第14章 烏飼コーチ夢01
正直、天崎の印象は少し地味な、だけど部員に好かれるマネージャーってくらいだった。
感じが良い奴だなぁとは思ってたが、相手は高校生だ。
何か妙に懐かれてんなとは感じてたが、そう思っていた俺は気付かない振りをして、天崎も特に何も言ってきたりしないまま卒業して東京の大学へ進学して行った。

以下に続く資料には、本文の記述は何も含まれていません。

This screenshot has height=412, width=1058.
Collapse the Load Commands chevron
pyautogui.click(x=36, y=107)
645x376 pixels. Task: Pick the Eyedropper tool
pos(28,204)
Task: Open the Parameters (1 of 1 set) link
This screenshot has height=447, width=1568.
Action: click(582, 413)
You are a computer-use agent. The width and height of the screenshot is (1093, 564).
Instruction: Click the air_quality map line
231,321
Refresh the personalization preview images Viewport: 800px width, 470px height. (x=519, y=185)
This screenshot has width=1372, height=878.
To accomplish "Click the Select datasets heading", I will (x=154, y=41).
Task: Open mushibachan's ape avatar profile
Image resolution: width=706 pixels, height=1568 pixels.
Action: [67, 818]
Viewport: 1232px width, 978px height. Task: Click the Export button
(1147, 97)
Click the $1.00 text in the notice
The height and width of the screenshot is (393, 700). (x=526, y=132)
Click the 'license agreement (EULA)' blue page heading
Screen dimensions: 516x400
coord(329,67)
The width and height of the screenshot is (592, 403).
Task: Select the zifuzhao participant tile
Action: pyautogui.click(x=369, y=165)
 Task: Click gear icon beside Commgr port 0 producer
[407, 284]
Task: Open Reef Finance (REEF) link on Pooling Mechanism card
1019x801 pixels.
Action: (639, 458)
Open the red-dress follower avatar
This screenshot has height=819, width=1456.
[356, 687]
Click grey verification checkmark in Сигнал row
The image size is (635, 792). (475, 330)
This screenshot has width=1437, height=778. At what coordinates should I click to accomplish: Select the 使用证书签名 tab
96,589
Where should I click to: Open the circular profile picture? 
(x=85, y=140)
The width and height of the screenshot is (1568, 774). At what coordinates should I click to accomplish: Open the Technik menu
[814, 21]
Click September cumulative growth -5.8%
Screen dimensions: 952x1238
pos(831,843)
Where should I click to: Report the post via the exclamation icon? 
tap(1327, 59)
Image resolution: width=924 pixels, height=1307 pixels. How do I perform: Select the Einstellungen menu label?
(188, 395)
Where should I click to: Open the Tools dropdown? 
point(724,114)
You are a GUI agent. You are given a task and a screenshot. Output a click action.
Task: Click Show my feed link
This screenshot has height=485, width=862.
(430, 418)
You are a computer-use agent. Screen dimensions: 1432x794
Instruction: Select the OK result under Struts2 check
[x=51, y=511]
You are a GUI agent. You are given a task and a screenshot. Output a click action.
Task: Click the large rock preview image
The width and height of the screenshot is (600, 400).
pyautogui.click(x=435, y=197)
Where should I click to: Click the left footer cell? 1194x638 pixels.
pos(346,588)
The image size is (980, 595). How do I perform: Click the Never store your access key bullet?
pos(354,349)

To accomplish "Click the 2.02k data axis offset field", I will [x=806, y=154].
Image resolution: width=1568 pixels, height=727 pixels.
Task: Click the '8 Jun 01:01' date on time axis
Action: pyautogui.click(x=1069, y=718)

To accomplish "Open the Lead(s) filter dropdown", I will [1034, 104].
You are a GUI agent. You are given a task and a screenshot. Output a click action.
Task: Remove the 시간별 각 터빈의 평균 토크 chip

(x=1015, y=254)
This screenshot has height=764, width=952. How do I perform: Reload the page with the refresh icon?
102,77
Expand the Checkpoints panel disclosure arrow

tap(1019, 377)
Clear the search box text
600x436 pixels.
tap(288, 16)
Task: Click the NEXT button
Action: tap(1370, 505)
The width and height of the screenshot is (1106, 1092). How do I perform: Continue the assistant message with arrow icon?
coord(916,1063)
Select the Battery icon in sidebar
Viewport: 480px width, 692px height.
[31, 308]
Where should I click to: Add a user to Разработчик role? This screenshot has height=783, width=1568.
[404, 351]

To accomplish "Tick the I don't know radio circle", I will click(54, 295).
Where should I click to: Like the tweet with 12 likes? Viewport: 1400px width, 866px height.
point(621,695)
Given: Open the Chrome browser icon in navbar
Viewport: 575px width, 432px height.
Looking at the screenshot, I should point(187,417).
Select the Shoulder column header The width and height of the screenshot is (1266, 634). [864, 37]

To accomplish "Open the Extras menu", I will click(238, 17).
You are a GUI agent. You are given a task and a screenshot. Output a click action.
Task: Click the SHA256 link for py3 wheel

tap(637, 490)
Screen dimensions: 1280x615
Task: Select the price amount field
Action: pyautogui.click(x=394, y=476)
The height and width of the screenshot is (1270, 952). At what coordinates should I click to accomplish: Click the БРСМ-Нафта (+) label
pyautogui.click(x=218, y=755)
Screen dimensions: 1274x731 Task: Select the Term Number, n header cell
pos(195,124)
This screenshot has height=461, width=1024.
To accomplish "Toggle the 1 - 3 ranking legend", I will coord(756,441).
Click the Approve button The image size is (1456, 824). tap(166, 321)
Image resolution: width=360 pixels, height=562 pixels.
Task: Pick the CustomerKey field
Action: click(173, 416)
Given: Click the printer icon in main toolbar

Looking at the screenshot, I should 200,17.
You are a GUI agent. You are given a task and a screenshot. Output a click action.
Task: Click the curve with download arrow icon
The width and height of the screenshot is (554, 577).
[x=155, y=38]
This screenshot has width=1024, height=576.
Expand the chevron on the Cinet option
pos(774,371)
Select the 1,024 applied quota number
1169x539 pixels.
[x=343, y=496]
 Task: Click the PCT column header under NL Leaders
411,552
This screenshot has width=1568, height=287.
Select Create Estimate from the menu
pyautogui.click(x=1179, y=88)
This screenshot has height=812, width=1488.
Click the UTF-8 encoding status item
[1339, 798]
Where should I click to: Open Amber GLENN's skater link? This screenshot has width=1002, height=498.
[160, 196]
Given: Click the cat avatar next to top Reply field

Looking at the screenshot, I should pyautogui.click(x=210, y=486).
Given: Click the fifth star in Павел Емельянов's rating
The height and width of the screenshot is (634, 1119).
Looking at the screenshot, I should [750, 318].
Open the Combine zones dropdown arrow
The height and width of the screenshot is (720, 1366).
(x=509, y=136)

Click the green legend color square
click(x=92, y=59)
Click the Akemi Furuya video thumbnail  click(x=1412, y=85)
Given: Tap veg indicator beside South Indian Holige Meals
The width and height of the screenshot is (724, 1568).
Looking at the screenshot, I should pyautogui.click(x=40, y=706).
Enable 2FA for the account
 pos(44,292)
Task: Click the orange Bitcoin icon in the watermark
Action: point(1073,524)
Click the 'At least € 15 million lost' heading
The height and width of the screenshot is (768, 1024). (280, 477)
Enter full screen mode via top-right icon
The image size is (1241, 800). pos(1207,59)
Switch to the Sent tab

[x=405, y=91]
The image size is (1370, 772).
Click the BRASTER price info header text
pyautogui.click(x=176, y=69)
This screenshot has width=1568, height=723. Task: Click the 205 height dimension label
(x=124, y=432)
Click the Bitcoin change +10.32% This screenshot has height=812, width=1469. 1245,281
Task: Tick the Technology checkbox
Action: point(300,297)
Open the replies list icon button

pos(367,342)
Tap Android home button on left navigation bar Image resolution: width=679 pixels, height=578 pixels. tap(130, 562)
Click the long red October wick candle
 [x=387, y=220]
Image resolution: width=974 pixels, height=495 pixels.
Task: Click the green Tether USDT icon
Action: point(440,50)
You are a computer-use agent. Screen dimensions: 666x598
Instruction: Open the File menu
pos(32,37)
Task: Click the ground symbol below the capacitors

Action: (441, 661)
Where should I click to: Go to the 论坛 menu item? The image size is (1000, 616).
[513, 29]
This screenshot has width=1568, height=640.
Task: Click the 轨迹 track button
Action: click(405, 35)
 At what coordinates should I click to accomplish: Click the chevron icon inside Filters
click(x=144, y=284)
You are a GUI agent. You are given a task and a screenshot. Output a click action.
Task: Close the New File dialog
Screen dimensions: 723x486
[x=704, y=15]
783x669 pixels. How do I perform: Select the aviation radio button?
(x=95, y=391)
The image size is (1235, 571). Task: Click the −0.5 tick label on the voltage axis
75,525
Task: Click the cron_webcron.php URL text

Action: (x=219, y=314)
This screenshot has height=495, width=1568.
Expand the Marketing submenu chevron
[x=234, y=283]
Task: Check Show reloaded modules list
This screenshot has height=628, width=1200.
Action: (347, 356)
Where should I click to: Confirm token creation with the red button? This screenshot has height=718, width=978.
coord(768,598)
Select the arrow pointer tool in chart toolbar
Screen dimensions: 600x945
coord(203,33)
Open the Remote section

あの位の年齢は年上が何かよく見えんだろうなぁ、まぁ大学で良い奴を見つけんだろ、と思ったくらいでそれから忙しい日々の中、天崎のことを考えることは無く、俺が烏野高校排球部のコーチになって2年目の夏が来た。
澤村達が卒業して若干戦力は落ちたが、残ったあいつらも充分強い。
また全国へと励むあいつらの手助けをしてやりたいと店番をしながら作戦を考えていると、店の引き戸を開ける音がした。
俺は下を向いたまま「らっしゃーい。」と言う。
だから気付かなかった。
「もう、コーチったらお客さんに対してそんな素っ気ない態度で良いんですか?」
くすくすと笑うその客が天崎だなんて。
声に聞き覚えがあったから顔を上げて、驚いて思わず尋ねる。
「……お前、天崎?」
「はい、お久し振りです。」
…………何故尋ねたか。
俺にとって天崎は少し地味な印象だった、なのに目の前の天崎はそこまで変わった訳じゃねぇのに驚くほど垢抜けて綺麗になっていたからだった。
何だこれ、たった半年位東京にいただけでこんなに変わるもんか?!と驚く。
「な、何か……随分雰囲気変わったなぁ…!」
「そうですか?」
「おぉ!今モテるだろー!」
「いえいえ、そんなこと。……それに、私は好きな人がいますから。」
「へぇ、そうなのか!」
若いなぁ青春てやつだなぁなんて思っていたら伸びてきた天崎の手が俺の服の袖を軽く引っ張る。